Daily Paper

In-Context Attacks: Natural Language Inference Exploitation

Explores how adversarial inputs embedded in context windows can trigger unsafe outputs in language models, leveraging the model's natural-language inference capabilities as an attack surface.

arXiv:2311.00872 Empirical Study

Prabhav Srivastava, Divyat Mahajan, Carsten Eickhoff, Arjun Gupta

in-context-attacksprompt-injectioncontext-window-exploitationllm-safetyinference

Large language models are increasingly used in multi-turn conversations and complex information retrieval scenarios where they must reason over lengthy context. This paper investigates whether an attacker can exploit this capability by embedding jailbreak prompts within the context—disguised as legitimate documents, examples, or conversation history.
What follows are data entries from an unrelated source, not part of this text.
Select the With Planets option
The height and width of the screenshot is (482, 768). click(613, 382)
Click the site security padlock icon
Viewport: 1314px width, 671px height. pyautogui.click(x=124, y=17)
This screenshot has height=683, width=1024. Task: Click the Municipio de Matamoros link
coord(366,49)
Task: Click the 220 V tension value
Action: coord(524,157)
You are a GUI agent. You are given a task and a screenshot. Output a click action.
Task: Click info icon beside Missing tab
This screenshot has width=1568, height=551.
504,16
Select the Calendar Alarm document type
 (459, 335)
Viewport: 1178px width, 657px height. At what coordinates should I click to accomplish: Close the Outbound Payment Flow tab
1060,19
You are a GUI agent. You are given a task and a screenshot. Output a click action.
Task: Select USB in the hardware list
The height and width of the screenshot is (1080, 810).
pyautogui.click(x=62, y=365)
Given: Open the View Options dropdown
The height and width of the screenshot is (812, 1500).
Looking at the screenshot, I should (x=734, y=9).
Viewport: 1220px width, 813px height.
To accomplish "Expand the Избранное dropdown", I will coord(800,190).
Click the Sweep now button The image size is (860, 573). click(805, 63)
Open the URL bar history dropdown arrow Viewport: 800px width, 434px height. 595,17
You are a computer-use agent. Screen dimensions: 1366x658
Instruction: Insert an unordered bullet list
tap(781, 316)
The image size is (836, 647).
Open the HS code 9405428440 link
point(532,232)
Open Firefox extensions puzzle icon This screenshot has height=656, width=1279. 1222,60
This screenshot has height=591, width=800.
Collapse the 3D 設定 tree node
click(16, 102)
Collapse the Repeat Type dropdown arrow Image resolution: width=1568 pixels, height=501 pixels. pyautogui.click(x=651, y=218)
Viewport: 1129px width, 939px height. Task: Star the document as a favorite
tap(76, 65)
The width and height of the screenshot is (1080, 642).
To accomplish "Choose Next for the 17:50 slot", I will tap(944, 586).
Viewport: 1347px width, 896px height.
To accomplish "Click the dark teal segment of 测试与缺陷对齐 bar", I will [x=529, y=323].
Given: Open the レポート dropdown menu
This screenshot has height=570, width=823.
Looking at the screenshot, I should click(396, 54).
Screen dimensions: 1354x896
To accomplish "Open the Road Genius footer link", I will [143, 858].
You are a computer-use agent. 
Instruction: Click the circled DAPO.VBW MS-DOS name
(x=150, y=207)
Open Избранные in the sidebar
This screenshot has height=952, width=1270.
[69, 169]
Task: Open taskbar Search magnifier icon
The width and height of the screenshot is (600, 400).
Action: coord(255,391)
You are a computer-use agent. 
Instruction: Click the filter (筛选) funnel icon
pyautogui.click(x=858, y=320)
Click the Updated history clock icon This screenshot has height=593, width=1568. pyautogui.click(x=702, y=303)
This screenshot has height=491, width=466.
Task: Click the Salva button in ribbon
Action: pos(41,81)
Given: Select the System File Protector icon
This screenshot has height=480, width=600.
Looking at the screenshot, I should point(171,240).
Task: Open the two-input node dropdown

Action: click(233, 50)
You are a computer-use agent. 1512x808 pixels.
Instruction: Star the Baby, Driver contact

The key finding is that models often fail to distinguish between benign and malicious context. When an adversarial instruction is buried in a retrieval-augmented generation (RAG) pipeline or included as an example in a few-shot learning setup, the model treats it as part of the task specification. This happens even when the model has explicit instructions to ignore malicious content.

Importantly, in-context attacks are qualitatively different from suffix attacks. They exploit the model’s tendency to follow inferences derived from all available information, not just the primary user intent. A robot equipped with an LLM brain that retrieves relevant documents from a knowledge base or searches the web might inadvertently execute adversarial instructions embedded in retrieved content.

The paper documents several failure patterns: (1) context conflation (treating retrieved facts as instructions), (2) instruction following hierarchy collapse (later examples override earlier constraints), and (3) chain-of-thought exploitation (reasoning steps can encode adversarial goals).

For embodied systems operating in open-world environments, this class of attacks is particularly concerning. If a robot must integrate information from multiple sources—user input, sensor logs, task descriptions, environmental data—an attacker need only compromise one source to potentially redirect the robot’s behavior. The attack is orthogonal to model alignment and represents a fundamental architectural vulnerability in information integration.